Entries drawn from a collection
◆ ◆ ◆

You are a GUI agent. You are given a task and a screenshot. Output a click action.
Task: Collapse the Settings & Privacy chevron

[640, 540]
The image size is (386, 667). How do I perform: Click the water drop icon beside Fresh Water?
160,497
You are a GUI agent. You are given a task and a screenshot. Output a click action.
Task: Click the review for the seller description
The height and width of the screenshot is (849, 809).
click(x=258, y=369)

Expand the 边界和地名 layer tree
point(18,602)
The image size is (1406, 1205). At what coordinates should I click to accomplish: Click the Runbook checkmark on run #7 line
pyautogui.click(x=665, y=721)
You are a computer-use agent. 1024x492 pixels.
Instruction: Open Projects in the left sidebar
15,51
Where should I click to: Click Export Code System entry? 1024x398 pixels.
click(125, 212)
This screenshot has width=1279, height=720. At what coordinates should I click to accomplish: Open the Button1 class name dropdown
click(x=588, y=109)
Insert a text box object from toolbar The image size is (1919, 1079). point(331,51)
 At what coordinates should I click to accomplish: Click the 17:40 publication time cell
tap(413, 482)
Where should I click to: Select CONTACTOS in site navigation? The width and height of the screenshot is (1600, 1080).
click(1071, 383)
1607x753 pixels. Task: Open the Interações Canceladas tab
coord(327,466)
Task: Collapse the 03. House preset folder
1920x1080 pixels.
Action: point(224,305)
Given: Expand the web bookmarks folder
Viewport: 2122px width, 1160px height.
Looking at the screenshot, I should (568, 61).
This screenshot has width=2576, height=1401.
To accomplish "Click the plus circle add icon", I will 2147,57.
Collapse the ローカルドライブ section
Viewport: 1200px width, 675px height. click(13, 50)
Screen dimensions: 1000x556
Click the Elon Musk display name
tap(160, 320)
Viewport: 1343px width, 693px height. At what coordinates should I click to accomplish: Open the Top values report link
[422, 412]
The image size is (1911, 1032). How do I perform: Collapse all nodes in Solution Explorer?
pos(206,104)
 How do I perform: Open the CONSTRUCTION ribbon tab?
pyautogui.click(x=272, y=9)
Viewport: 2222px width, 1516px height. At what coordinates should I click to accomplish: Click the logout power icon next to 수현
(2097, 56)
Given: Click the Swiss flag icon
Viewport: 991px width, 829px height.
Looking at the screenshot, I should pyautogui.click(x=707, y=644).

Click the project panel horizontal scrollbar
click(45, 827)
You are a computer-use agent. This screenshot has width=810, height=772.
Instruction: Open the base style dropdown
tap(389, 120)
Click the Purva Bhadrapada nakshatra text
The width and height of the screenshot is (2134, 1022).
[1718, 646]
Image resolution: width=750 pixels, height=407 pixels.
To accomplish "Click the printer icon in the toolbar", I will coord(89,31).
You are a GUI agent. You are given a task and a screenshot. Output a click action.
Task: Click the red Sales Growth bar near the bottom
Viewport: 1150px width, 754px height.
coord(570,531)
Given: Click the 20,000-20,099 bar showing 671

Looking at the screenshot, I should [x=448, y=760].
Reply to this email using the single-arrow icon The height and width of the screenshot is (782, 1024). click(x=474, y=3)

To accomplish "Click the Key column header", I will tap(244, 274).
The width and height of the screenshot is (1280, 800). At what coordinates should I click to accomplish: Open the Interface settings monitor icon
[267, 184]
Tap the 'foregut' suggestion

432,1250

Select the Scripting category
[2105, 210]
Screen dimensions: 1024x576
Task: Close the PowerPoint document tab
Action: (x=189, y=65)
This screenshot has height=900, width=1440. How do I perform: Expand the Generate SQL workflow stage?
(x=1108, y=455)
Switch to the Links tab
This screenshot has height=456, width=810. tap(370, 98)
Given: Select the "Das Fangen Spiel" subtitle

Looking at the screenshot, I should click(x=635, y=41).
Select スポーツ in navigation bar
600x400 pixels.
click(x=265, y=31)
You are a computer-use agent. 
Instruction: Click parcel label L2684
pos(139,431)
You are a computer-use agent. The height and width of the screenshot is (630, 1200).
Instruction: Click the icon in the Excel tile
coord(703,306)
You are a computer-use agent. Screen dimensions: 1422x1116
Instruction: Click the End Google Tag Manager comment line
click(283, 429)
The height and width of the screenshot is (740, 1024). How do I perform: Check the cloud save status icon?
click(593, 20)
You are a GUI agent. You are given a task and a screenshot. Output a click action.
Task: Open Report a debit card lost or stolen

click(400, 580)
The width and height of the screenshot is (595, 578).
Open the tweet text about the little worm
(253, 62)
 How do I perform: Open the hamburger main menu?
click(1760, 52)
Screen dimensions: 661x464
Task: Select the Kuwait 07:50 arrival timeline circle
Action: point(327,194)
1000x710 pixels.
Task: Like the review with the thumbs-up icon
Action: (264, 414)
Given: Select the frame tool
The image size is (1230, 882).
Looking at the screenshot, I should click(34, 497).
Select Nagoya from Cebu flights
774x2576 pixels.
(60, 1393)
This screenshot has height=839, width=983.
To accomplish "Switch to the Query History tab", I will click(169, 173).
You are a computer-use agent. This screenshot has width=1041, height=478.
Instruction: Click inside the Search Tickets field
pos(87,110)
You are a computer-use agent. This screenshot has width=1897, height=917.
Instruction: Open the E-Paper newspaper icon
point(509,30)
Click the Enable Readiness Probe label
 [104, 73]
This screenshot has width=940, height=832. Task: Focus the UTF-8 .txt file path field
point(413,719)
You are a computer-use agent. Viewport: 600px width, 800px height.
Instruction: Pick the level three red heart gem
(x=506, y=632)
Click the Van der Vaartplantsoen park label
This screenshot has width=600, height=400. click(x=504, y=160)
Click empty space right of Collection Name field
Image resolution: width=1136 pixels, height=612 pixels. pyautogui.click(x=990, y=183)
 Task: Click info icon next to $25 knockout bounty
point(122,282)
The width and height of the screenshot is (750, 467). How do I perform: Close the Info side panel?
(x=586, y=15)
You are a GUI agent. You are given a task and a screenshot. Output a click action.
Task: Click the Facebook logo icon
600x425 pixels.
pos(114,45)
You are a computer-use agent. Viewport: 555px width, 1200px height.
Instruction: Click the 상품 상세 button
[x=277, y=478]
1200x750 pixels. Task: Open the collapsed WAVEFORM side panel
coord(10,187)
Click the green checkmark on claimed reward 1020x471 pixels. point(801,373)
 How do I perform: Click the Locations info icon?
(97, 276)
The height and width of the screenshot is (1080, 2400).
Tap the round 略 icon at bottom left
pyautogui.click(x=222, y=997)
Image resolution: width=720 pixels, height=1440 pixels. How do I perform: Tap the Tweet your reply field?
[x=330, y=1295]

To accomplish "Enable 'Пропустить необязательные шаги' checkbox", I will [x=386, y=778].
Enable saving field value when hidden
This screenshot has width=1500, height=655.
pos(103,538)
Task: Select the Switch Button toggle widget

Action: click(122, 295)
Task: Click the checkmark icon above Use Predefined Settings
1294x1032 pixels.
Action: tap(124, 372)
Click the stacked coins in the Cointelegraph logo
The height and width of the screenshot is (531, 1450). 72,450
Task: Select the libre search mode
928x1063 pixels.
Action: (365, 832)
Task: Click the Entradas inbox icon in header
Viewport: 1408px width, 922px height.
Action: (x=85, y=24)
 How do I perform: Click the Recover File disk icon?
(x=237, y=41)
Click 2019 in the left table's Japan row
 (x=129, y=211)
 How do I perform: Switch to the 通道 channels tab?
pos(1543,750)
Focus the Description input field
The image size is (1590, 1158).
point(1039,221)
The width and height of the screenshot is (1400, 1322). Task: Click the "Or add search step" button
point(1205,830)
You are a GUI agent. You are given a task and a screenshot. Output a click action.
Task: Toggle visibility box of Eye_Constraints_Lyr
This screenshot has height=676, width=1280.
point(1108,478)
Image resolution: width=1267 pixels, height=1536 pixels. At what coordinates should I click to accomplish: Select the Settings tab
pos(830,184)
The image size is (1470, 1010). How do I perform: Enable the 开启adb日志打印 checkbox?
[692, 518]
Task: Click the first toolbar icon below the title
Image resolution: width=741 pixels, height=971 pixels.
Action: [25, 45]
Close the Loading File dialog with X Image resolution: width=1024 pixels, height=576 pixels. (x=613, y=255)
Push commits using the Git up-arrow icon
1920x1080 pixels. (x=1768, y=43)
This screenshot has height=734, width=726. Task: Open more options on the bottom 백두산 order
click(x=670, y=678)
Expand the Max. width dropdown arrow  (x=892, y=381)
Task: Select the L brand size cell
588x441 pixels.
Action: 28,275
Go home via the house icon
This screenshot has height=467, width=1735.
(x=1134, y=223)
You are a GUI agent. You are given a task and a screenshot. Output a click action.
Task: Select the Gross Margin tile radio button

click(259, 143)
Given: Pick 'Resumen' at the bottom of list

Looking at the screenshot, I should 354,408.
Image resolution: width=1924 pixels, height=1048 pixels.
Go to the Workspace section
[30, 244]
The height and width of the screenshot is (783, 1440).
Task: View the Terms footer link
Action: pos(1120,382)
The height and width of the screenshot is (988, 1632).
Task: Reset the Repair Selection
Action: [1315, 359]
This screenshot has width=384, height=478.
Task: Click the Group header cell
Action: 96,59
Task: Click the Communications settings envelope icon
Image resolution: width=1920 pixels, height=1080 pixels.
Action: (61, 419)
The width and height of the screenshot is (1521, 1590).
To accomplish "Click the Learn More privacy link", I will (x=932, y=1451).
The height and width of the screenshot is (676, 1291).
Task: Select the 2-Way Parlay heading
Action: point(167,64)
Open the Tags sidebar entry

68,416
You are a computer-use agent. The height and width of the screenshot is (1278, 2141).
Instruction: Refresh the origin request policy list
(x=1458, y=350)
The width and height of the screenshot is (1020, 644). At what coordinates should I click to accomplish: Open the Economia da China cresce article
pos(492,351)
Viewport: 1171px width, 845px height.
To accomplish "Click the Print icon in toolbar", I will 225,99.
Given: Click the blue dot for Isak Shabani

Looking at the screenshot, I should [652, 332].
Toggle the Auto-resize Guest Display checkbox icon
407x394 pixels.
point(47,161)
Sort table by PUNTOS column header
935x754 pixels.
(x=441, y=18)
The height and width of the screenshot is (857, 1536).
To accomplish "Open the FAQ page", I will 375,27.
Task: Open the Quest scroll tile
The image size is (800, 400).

◆ ◆ ◆

Render the material starting at the line containing "Push commits using the Git up-arrow icon" and ending at the line containing "Action: (61, 419)" as a JSON list of strings. Use one string per line and omit blank lines.

[
  "Push commits using the Git up-arrow icon",
  "1920x1080 pixels. (x=1768, y=43)",
  "This screenshot has height=734, width=726. Task: Open more options on the bottom 백두산 order",
  "click(x=670, y=678)",
  "Expand the Max. width dropdown arrow  (x=892, y=381)",
  "Task: Select the L brand size cell",
  "588x441 pixels.",
  "Action: 28,275",
  "Go home via the house icon",
  "This screenshot has height=467, width=1735.",
  "(x=1134, y=223)",
  "You are a GUI agent. You are given a task and a screenshot. Output a click action.",
  "Task: Select the Gross Margin tile radio button",
  "click(259, 143)",
  "Given: Pick 'Resumen' at the bottom of list",
  "Looking at the screenshot, I should 354,408.",
  "Image resolution: width=1924 pixels, height=1048 pixels.",
  "Go to the Workspace section",
  "[30, 244]",
  "The height and width of the screenshot is (783, 1440).",
  "Task: View the Terms footer link",
  "Action: pos(1120,382)",
  "The height and width of the screenshot is (988, 1632).",
  "Task: Reset the Repair Selection",
  "Action: [1315, 359]",
  "This screenshot has width=384, height=478.",
  "Task: Click the Group header cell",
  "Action: 96,59",
  "Task: Click the Communications settings envelope icon",
  "Image resolution: width=1920 pixels, height=1080 pixels.",
  "Action: (61, 419)"
]